■ **Supplied text**:
---------------
Assume I define name/host/address as above and export them, from module A. Another module, B defines similar selectors (name and address, say, and some other unrelated selectors). A third module C wants to use the records defined in modules A and B. It doesn’t matter whether it imports name and address from A or from B, but it must only import one definition. This restriction places an annoying burden on the author of C.

The approach is, nevertheless, one possible answer to the question of where to define identifiers representing my selectors. I’ve come up with two other answers, which I’ll explore below.

Alternative 1: ‘Import’ identifiers using a TH splice

Instead of defining the selector identifiers in the module that defines the record type(s) and the Selector instances for that type, use a TH function to ‘import’ the selectors in the module where they are used. For example, if I have a module C that imports records from modules A and B, I’d do something like:

module C where

-- the module that contains my selection class, etc.
import Data.Record.Selection
import A(User(User),Host(Host))
import B(Student(Student))

importSelectors (record::User) (record::Host) (record::Student)

I have one function, importSelectors, that, given a few record types, will generate the necessary selector function definitions, taking care not to generate a selector definition more than once if more than one of the specified records has a particular named selector. Even though User and Host, and perhaps Student each have a ‘name’ selector, importSelectors must generate only one name function (name = select (C110 :* C97 :* C109 :* C101 :* ())).
---------------
■ **Provided material**:
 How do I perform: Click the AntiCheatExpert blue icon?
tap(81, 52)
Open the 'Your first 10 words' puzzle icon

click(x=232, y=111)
---------------
■ **Tasks for this exercise**:
1 > Quote the record selectors text starting with "module C where" and going on through "(record::User) (record::Host) (record::Student)".
2 > In the module C example of the record selectors text, which record types are given to importSelectors?
Rely only on the record selectors text for what comes next.

■ **Solved tasks**:
1 >
module C where

-- the module that contains my selection class, etc.
import Data.Record.Selection
import A(User(User),Host(Host))
import B(Student(Student))

importSelectors (record::User) (record::Host) (record::Student)

2 > User, Host, Student